And is "hot cereal" an AmE synonym for porridge?
In American English, cereal (or its longer form, breakfast cereal) means "processed grain products, often consumed at breakfast". Cereal also means grain in general, but this is a largely technical usage that's not part of everyday English. Muesli is a kind of cereal. ("Processed" can range from lightly processed, as in steel-cut oats, to industrial concoctions bearing no resemblance to the grains they're made from.)

Hot cereal is a subset of breakfast cereals. It includes oatmeal, cream of wheat, and a number of other products.
 
Is the word "cream" used in this brand name in this sense?
I don't think so. I always thought it was meant to refer to the creamy texture.
 
"Breakfast cereal" in the UK covers a multitude of products, mostly eaten cold but, in the case of porridge, hot.

Here are just a few breakfast cereal products (some are brand names and some are generic names):

Bran flakes
All-Bran
Cornflakes
Muesli
Granola (muesli)
Puffed rice
Puffed wheat
Fibre flakes
Shredded Wheat
Weetabix
Coco Pops
 
In the UK, when people say "porridge", we generally mean the one made of oats (oatflakes, rolled oats, jumbo oatflakes, oatmeal). People who make their morning porridge from a different grain usually specify it. On cold winter mornings, I have quinoa porridge made with hemp milk and rice syrup. (It's delicious, vegan and healthy!)

__DATA PROVIDED__
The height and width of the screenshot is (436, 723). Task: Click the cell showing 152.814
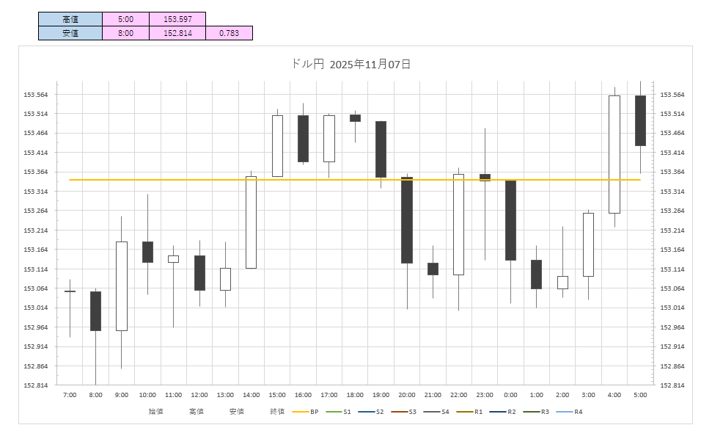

* * *

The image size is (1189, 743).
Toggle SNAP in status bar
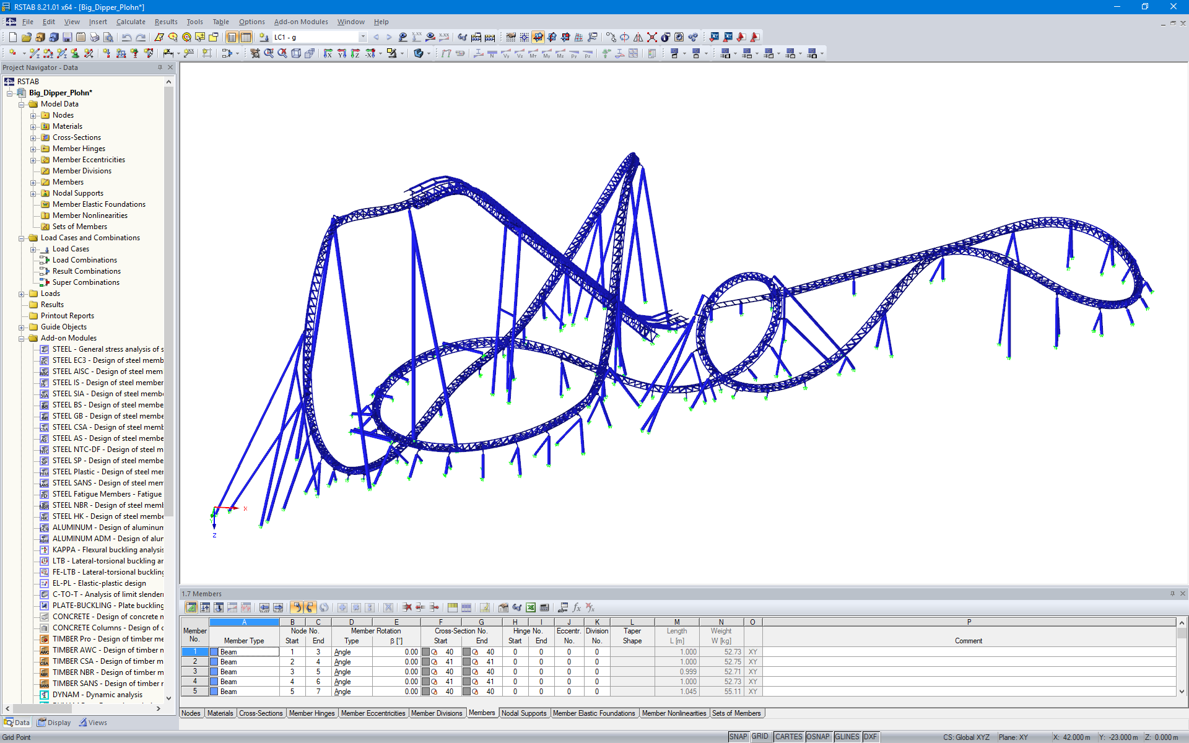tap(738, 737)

__TASK REQUIREMENTS__
1. Using the cereal and porridge discussion above, decide whether each statement agrees with it. Answer yes or no for each, and quote the words from the discussion that settle it.
(a) In American English, muesli counts as a kind of cereal.
(b) In the UK, breakfast cereals are mostly eaten hot.
(c) Cream of wheat is one of the hot cereals.
2. According to the cereal and porridge discussion, what does the writer make quinoa porridge with on cold winter mornings?

__ANSWERS TO THE TASKS__
1.
(a) Yes: "Muesli is a kind of cereal."
(b) No: "mostly eaten cold but, in the case of porridge, hot."
(c) Yes: "It includes oatmeal, cream of wheat, and a number of other products."

2. Hemp milk and rice syrup.